Googled ‘array of pointers shared memory cuda’, but kept getting links to partitioning the allocation of dynamically sized shared memory into different sections, which is obviously what I’m trying to do here (not even different types), but I can’t seem to make an array of pointers to these color planes within the shared memory.

If I make these four local variables (not an array), the compiler seems happy…

float *ULtile, *URtile, *LLtile, *LRtile;
...
	ULtile = shrdata;
	URtile = &ULtile[blocksize];
...
	ULtile[shridx]=idata.x;

…but don’t understand why I should have to do this.

The idea is that I’ll use a variable for the first index to get to the correct pointer, but I’d have to use an if/then block to choose the correct pointer using the method just described.

Are you specifying an architecture (-arch) of at least sm_20? It’s pretty easy to produce the “cannot tell” warning on pre-sm_20 architectures.

As allanmac points out these warnings are specific to sm_1x. The underlying issue is that in C/C++ “a pointer is a pointer is a pointer”, but at the hardware level, there are no generic pointers in sm_1x, only memory-space specific pointers. So the compiler tries to track the memory space under the hood. This works well when there is just a single level of dereferencing, but it can already break down when there are two levels of dereferencing.

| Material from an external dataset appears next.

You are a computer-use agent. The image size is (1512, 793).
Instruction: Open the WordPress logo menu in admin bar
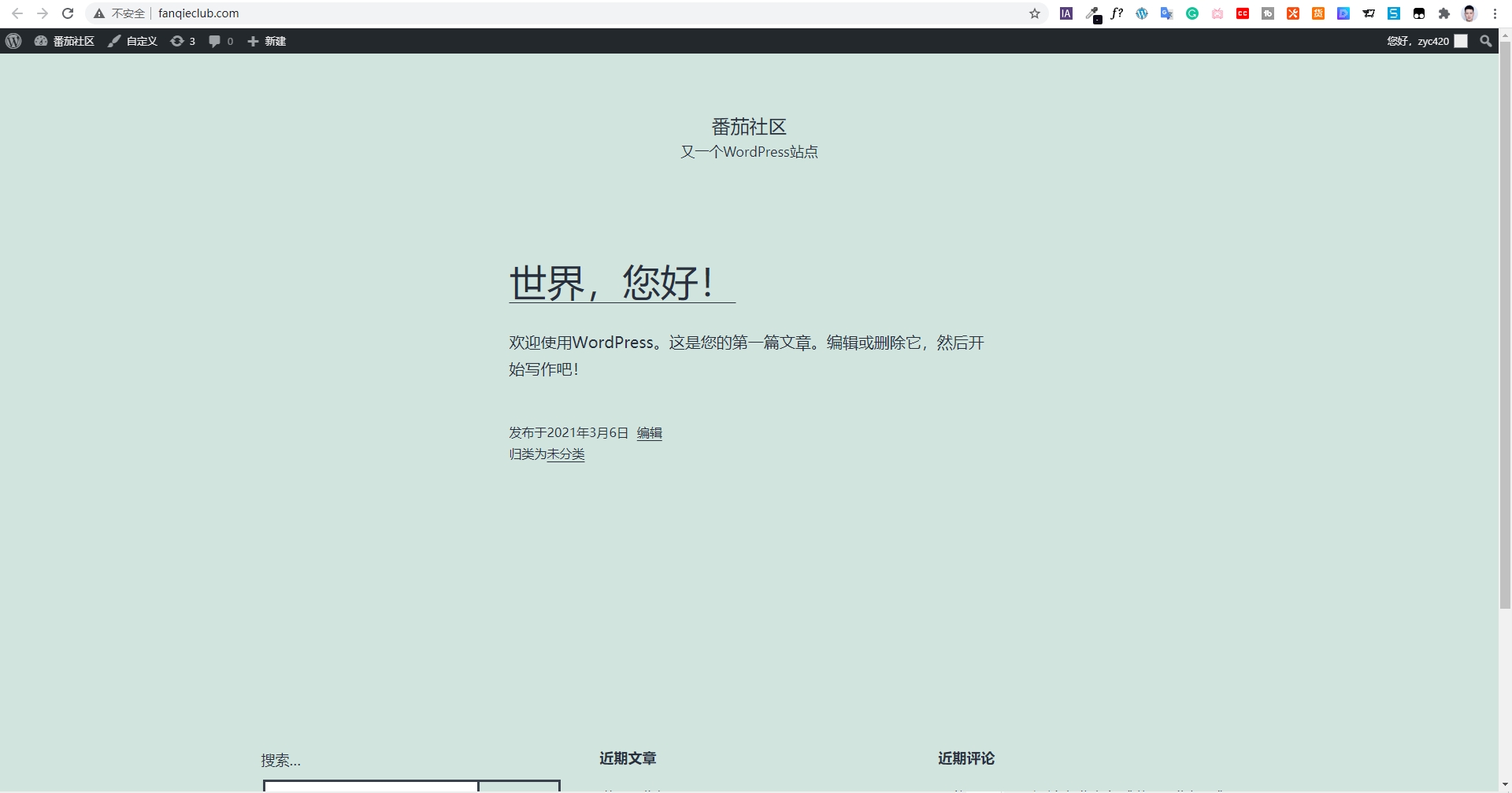13,41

Here “tile” is a pointer to an array of pointers to float, that is, two levels of de-referencing. Once the compiler loses track of the memory space, it defaults to the global memory space, and warns about the fact that it is operating on that assumption (which could well be wrong, in which case the machine code would be wrong and the program doesn’t work correctly).

In sm_20 and later architectures, the hardware was enhanced to support generic pointers, also adding conversion instructions for converting pointers between generic and memory-space specific pointers as the latter may have performance advantages. So now there is a good match between the C/C++ world view and the hardware world view. If your GPU is compute capability 2.0 or higher, use the appropriate -arch or -codegen flag during compilation, and these warnings should disappear.

The other issue with creating a dynamically accessed fixed-size array is it’s going to reside in local memory instead of in registers. An STL/LDL operation is probably not what you want. Check the verbose output of your compile to see how many bytes of “lmem” are being used.

I would suggest either:

  1. Keep it simple and always recalc your "offset" index with a multiply or multiply-add of your const blocksize.
  2. Get medieval and use the PRMT opcode to dynamically select one of 4 precalculated 16-bit tile offsets in shared.
  3. (what else?)

Of course, if the array is not dynamically accessed then you have nothing to worry about. :)

I compiling for 1.1 and 2.0 (thought I was also building for 1.2 and 3.0, but forgot to copy that line in the Release properties to the Debug side). And yes, when I saw this before, it would have been back on a compute 1.1 card (back when I was stylin’ with my 8600 GT) when I started out. We still have a C1060 that we run/test on.

Many thanks to both of you for explaining this. Surprised I haven’t run into this before. The PRMT does indeed look medieval; I’d probably take #1 before that, but I’ll play around with it.